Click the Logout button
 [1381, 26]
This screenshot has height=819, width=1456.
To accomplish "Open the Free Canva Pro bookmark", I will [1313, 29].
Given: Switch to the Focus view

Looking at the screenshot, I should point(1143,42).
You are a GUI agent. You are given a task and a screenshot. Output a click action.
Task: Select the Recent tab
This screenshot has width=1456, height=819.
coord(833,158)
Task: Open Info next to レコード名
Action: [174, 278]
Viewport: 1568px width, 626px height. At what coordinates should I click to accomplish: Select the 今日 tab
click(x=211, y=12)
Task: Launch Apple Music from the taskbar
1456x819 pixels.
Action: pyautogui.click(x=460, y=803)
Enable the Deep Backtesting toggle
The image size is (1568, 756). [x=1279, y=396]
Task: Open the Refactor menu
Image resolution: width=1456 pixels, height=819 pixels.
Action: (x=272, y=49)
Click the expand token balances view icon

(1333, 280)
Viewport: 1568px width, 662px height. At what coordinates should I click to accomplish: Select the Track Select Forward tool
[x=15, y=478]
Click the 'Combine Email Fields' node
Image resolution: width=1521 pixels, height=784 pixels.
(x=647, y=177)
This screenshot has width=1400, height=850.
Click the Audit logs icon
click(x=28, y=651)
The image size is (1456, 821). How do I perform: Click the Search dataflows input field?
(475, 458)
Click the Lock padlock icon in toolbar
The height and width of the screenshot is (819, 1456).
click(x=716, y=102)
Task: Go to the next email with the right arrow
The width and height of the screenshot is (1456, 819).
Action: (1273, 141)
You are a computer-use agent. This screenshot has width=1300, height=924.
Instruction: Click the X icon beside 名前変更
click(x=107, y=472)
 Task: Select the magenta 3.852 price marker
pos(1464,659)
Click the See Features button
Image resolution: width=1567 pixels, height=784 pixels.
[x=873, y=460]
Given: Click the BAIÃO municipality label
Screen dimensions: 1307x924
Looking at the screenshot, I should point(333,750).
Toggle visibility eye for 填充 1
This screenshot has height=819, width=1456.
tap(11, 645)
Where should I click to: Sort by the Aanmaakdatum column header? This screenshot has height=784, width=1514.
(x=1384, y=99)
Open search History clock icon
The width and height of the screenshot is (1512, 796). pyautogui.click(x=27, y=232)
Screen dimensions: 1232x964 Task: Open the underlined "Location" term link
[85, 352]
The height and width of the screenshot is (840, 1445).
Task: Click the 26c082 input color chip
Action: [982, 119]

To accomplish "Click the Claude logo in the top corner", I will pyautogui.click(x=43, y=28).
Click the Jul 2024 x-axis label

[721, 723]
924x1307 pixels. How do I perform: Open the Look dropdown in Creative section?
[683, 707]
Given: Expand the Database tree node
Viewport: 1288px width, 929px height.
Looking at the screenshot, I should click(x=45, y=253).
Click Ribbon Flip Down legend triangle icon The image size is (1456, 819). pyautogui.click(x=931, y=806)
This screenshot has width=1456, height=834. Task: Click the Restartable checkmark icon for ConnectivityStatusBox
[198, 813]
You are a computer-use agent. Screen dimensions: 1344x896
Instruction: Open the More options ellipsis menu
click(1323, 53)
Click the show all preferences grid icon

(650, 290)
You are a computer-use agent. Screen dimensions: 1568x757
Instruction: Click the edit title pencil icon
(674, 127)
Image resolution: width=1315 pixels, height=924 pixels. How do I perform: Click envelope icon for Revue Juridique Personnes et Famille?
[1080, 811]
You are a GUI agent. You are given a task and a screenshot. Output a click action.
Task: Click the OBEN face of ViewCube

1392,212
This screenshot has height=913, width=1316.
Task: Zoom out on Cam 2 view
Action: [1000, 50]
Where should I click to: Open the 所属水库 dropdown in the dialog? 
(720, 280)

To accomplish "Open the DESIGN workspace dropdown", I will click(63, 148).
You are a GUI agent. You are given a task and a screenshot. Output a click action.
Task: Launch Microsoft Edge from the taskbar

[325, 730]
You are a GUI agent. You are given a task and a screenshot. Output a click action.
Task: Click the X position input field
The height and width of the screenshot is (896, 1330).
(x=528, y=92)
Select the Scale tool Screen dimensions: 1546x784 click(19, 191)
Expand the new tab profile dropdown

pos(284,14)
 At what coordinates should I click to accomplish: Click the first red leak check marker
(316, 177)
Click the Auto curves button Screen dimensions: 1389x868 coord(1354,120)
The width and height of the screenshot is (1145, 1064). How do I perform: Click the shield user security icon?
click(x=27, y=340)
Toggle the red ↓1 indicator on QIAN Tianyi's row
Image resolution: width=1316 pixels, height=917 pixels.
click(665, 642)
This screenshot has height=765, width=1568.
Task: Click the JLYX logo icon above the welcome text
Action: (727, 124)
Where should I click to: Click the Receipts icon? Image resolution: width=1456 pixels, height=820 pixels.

§ §

(What is being asked) Repeat exactly the lines of the material above, taking the first line, the line with "Task: Go to", and every line between them.

(Task result)
Click the Logout button
 [1381, 26]
This screenshot has height=819, width=1456.
To accomplish "Open the Free Canva Pro bookmark", I will [1313, 29].
Given: Switch to the Focus view

Looking at the screenshot, I should point(1143,42).
You are a GUI agent. You are given a task and a screenshot. Output a click action.
Task: Select the Recent tab
This screenshot has width=1456, height=819.
coord(833,158)
Task: Open Info next to レコード名
Action: [174, 278]
Viewport: 1568px width, 626px height. At what coordinates should I click to accomplish: Select the 今日 tab
click(x=211, y=12)
Task: Launch Apple Music from the taskbar
1456x819 pixels.
Action: pyautogui.click(x=460, y=803)
Enable the Deep Backtesting toggle
The image size is (1568, 756). [x=1279, y=396]
Task: Open the Refactor menu
Image resolution: width=1456 pixels, height=819 pixels.
Action: (x=272, y=49)
Click the expand token balances view icon

(1333, 280)
Viewport: 1568px width, 662px height. At what coordinates should I click to accomplish: Select the Track Select Forward tool
[x=15, y=478]
Click the 'Combine Email Fields' node
Image resolution: width=1521 pixels, height=784 pixels.
(x=647, y=177)
This screenshot has width=1400, height=850.
Click the Audit logs icon
click(x=28, y=651)
The image size is (1456, 821). How do I perform: Click the Search dataflows input field?
(475, 458)
Click the Lock padlock icon in toolbar
The height and width of the screenshot is (819, 1456).
click(x=716, y=102)
Task: Go to the next email with the right arrow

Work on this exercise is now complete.